Document extract →
----------
Russia’s stranglehold on energy supplies also extends to nuclear power, according to a Reuters report that highlights how The Kremlin’s ongoing truculence is holding the US nuclear power infrastructure hostage, forcing the US to tap its reserve of weapons-grade uranium. That’s what we call it a chain reaction.
From Russia, Without Love
The war in Ukraine has precipitated energy crises so severe that even European countries with strong public opposition to nuclear power have had to embrace the technology. Germany, which had been on track to shutter its three remaining power plants by the end of this year in response to the Fukushima nuclear disaster of 2011, announced this week it will keep all three running until at least April next year. As the world’s top producer of oil and gas, the US doesn’t have to worry about energy rationing, but it’s still eager to wean itself off fossil fuels for both environmental and geopolitical reasons.
The US, which already gets nearly 20% of its electricity from nuclear plants, is funding developments of a new type of reactor called a Small Modular Reactor (SMR). SMRs need less refueling, are more efficient, and produce cheaper energy than traditional reactors, but there’s one problem: the majority of the SMRs the US is funding need a type of uranium only sold by, you guessed it, Russia:
- Out of the SMR projects funded by the US government 90% require high assay low enriched uranium (HALEU) as fuel because HALEU is enriched up to 20%, 15% more than the uranium used by traditional reactors. The only commercial supplier of HALEU is TENEX, a subsidiary of Russian state-owned nuclear power company Rosatom, meaning America’s SMR hopes and dreams could be dashed before they even begin.
----------
(Collected data)
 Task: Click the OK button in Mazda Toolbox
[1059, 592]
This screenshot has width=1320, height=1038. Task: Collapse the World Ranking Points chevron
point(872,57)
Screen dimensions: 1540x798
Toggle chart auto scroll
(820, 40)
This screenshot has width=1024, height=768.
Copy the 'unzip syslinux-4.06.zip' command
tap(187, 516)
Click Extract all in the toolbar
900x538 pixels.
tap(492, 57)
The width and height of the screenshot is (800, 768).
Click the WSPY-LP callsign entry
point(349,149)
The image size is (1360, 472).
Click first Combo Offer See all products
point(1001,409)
----------
Aim of the task → Can you reproduce the excerpt on Russia's grip on nuclear fuel supplies in full, word for word, from its first line to its last?

Answer box →
Russia’s stranglehold on energy supplies also extends to nuclear power, according to a Reuters report that highlights how The Kremlin’s ongoing truculence is holding the US nuclear power infrastructure hostage, forcing the US to tap its reserve of weapons-grade uranium. That’s what we call it a chain reaction.
From Russia, Without Love
The war in Ukraine has precipitated energy crises so severe that even European countries with strong public opposition to nuclear power have had to embrace the technology. Germany, which had been on track to shutter its three remaining power plants by the end of this year in response to the Fukushima nuclear disaster of 2011, announced this week it will keep all three running until at least April next year. As the world’s top producer of oil and gas, the US doesn’t have to worry about energy rationing, but it’s still eager to wean itself off fossil fuels for both environmental and geopolitical reasons.
The US, which already gets nearly 20% of its electricity from nuclear plants, is funding developments of a new type of reactor called a Small Modular Reactor (SMR). SMRs need less refueling, are more efficient, and produce cheaper energy than traditional reactors, but there’s one problem: the majority of the SMRs the US is funding need a type of uranium only sold by, you guessed it, Russia:
- Out of the SMR projects funded by the US government 90% require high assay low enriched uranium (HALEU) as fuel because HALEU is enriched up to 20%, 15% more than the uranium used by traditional reactors. The only commercial supplier of HALEU is TENEX, a subsidiary of Russian state-owned nuclear power company Rosatom, meaning America’s SMR hopes and dreams could be dashed before they even begin.